▶ _Exercise aim_
The output should be the listing below, limited to the lines from the one with "About (187, 2057)" through the one with "常见问题 (73, 498)", exact and without pictures.

▶ _Records for this task_
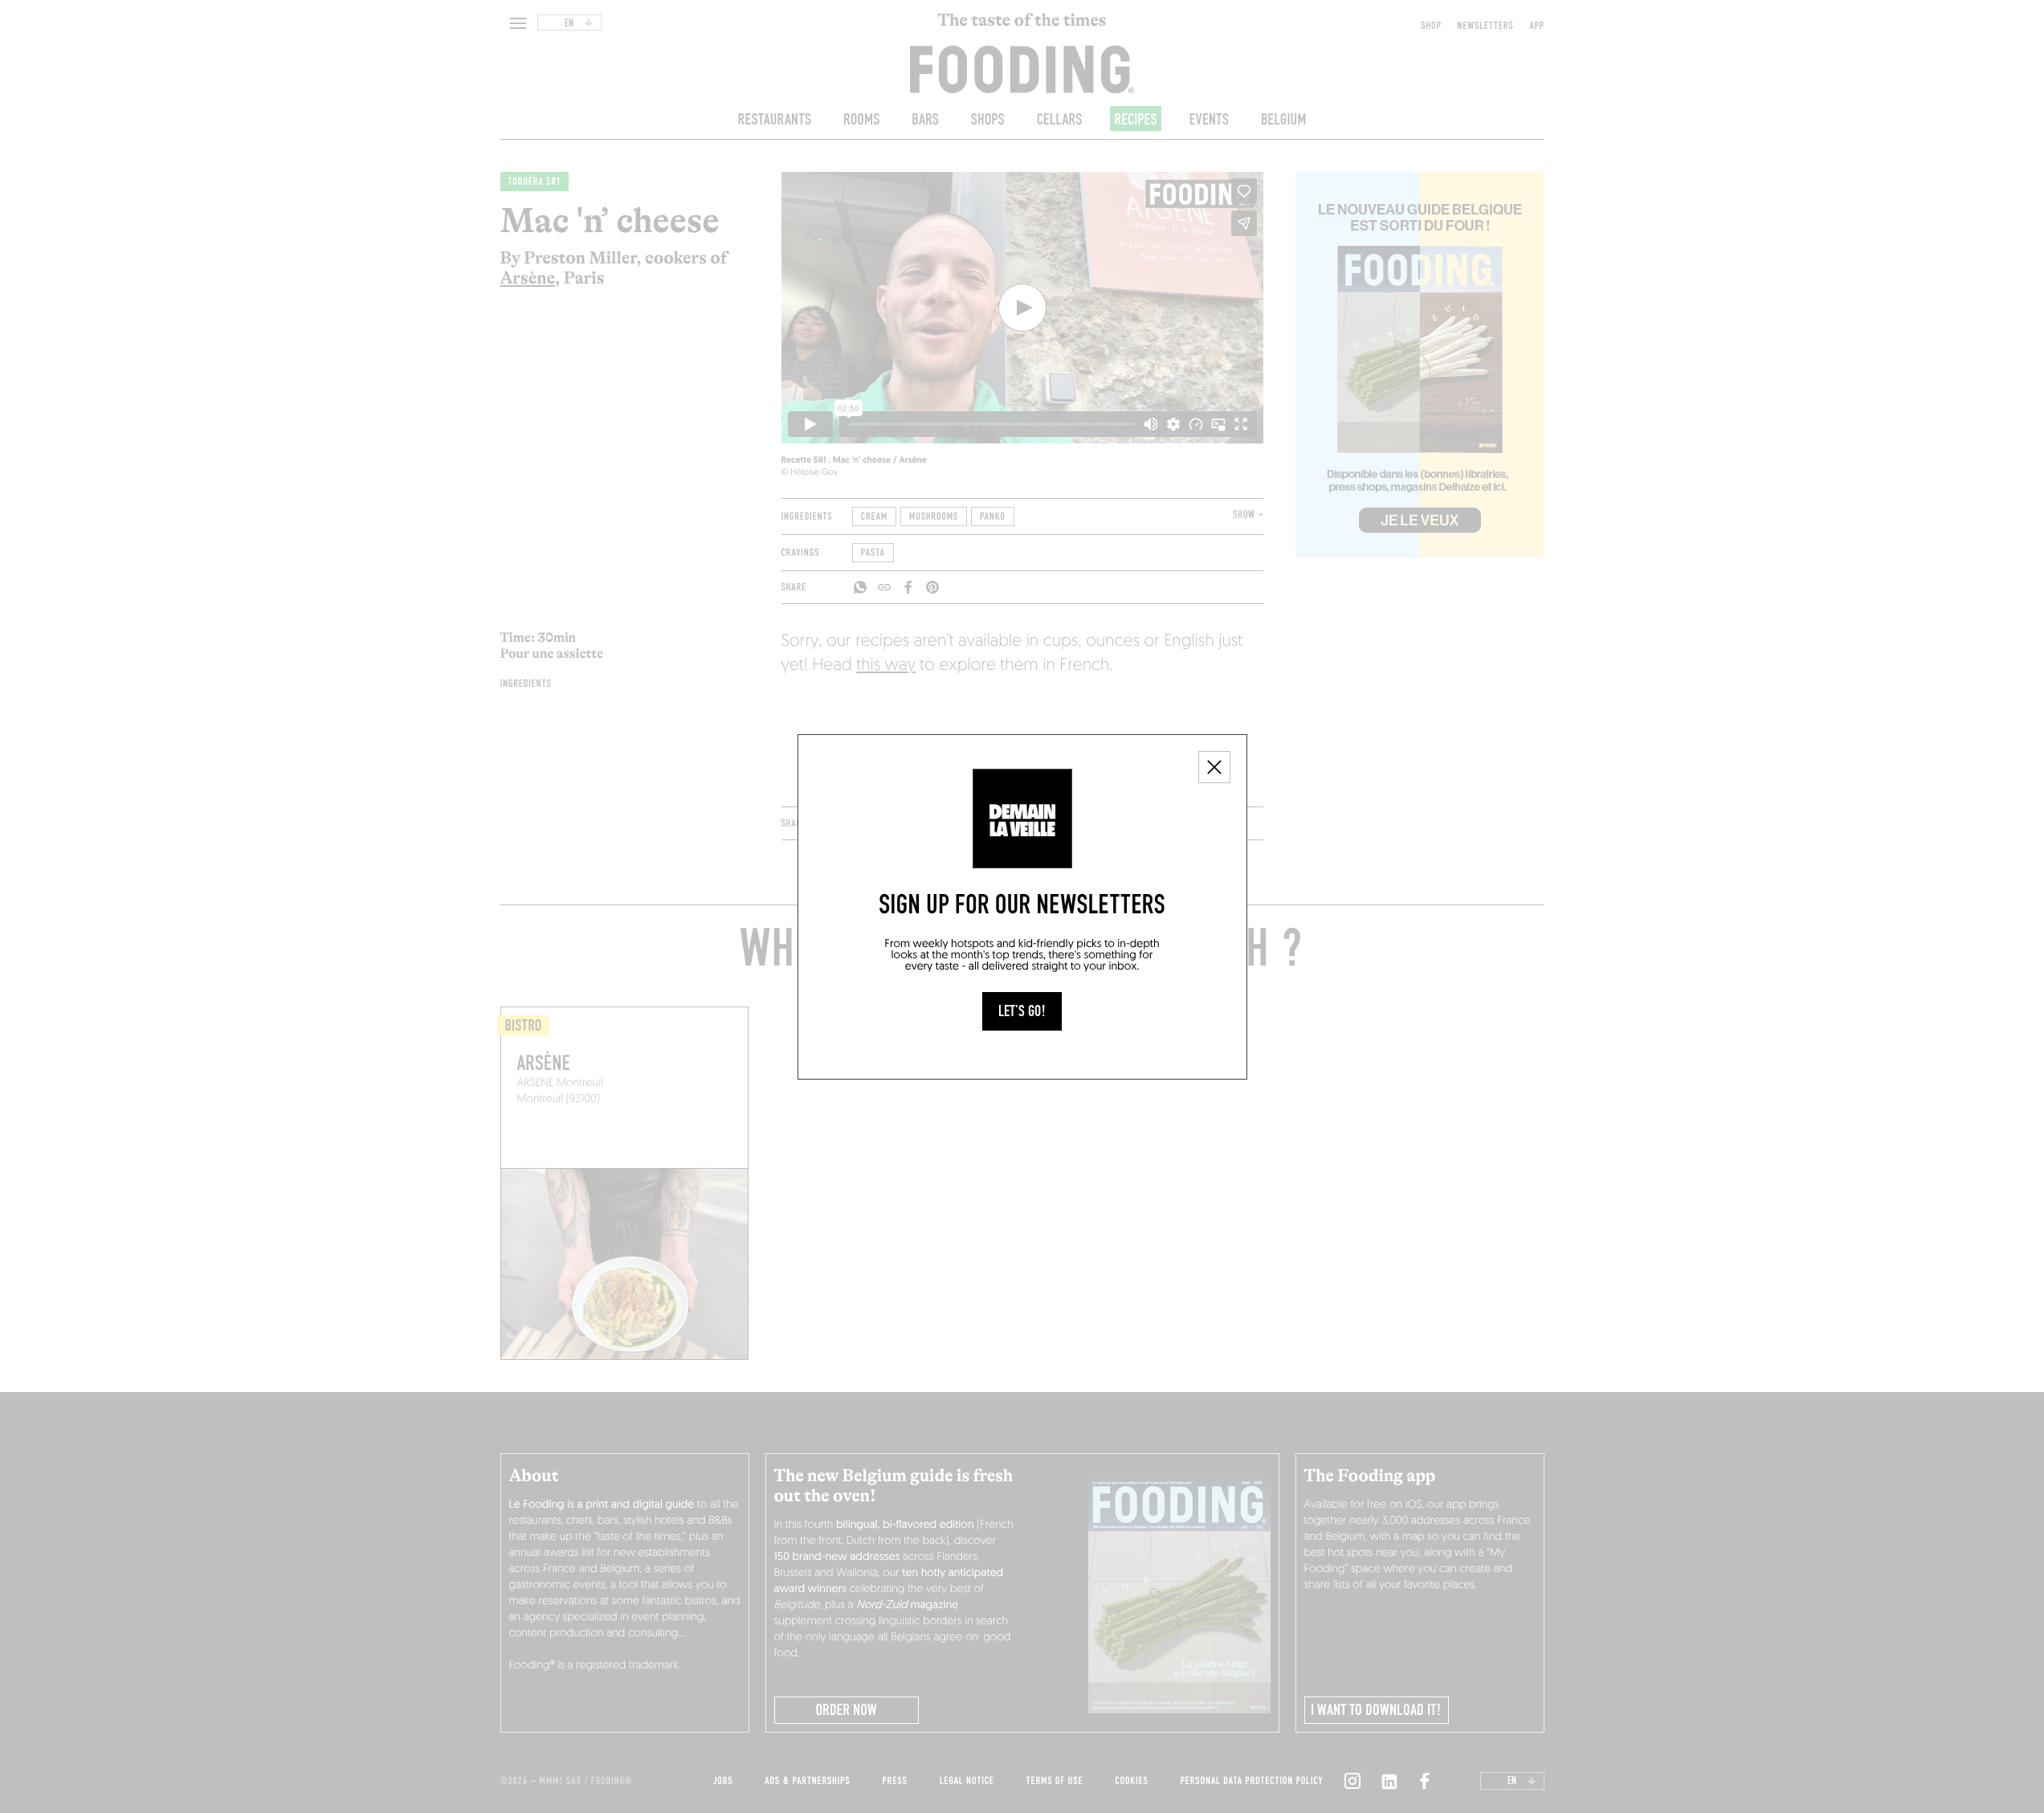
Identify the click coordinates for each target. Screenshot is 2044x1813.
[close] (1214, 767)
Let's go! (1022, 1011)
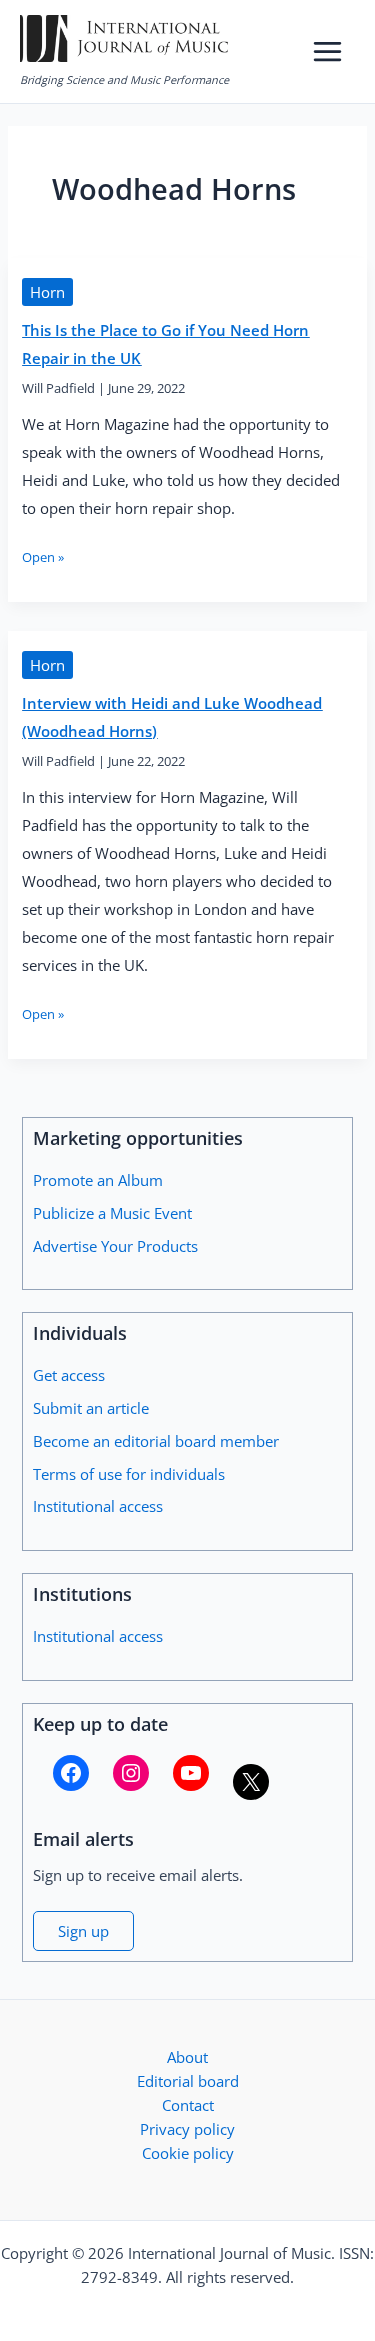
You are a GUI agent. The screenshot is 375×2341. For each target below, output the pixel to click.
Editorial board (188, 2081)
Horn (47, 292)
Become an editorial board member (156, 1441)
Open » (43, 557)
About (187, 2057)
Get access (69, 1375)
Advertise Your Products (115, 1246)
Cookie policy (188, 2153)
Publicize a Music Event (112, 1213)
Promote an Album (98, 1180)
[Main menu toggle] (327, 51)
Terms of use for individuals (129, 1474)
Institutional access (98, 1506)
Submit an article (91, 1408)
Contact (188, 2105)
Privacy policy (187, 2129)
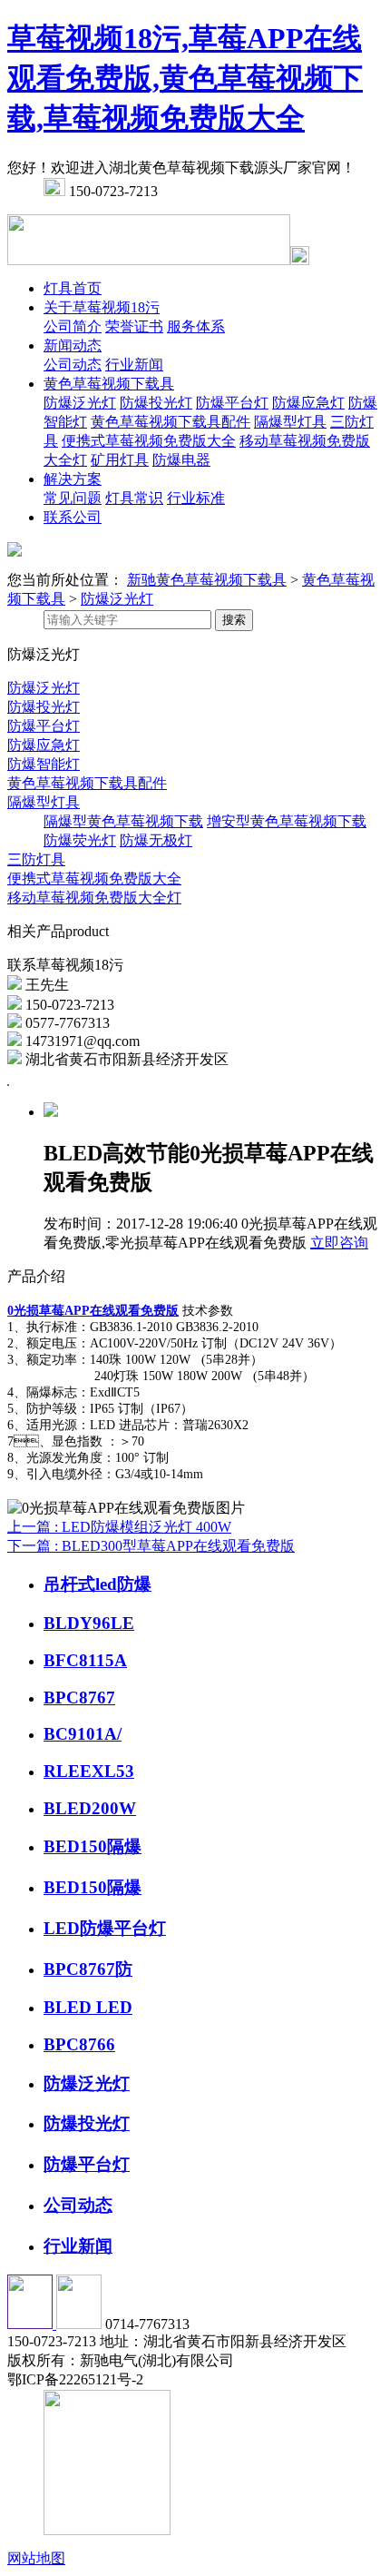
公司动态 (73, 364)
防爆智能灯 (43, 764)
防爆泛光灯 (80, 402)
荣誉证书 (134, 326)
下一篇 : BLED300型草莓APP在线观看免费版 (151, 1546)
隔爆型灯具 (290, 421)
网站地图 (36, 2558)
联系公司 (73, 517)
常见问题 (73, 498)
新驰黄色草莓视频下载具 (207, 579)
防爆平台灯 (232, 402)
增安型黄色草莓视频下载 (286, 821)
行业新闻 (134, 364)
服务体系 (196, 326)
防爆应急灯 (308, 402)
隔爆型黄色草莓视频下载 (123, 821)
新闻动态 (73, 345)
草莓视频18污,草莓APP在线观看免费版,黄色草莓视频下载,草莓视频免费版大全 (185, 78)
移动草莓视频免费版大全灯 (94, 897)
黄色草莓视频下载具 (109, 383)
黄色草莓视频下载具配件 (170, 421)
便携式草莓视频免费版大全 (149, 441)
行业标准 (196, 498)
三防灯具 (36, 859)
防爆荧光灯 (80, 840)
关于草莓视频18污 (102, 307)
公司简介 (73, 326)
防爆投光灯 (156, 402)
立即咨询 (339, 1242)
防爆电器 (181, 460)
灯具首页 (73, 288)
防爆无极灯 (156, 840)
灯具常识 (134, 498)
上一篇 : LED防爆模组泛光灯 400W (119, 1527)
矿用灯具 (120, 460)
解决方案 (73, 479)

▶ _Response below_
About (187, 2057)
Get access (69, 1375)
Advertise Your Products (115, 1246)
Cookie policy (188, 2153)
Publicize a Music Event (112, 1213)
Promote an Album (98, 1180)
[Main menu toggle] (327, 51)
Terms of use for individuals (129, 1474)
Institutional access (98, 1506)
Submit an article (91, 1408)
Contact (188, 2105)
Privacy policy (187, 2129)
公司动态 (73, 364)
防爆智能灯 (43, 764)
防爆泛光灯 (80, 402)
荣誉证书 (134, 326)
下一篇 : BLED300型草莓APP在线观看免费版 (151, 1546)
隔爆型灯具 (290, 421)
网站地图 (36, 2558)
联系公司 (73, 517)
常见问题 (73, 498)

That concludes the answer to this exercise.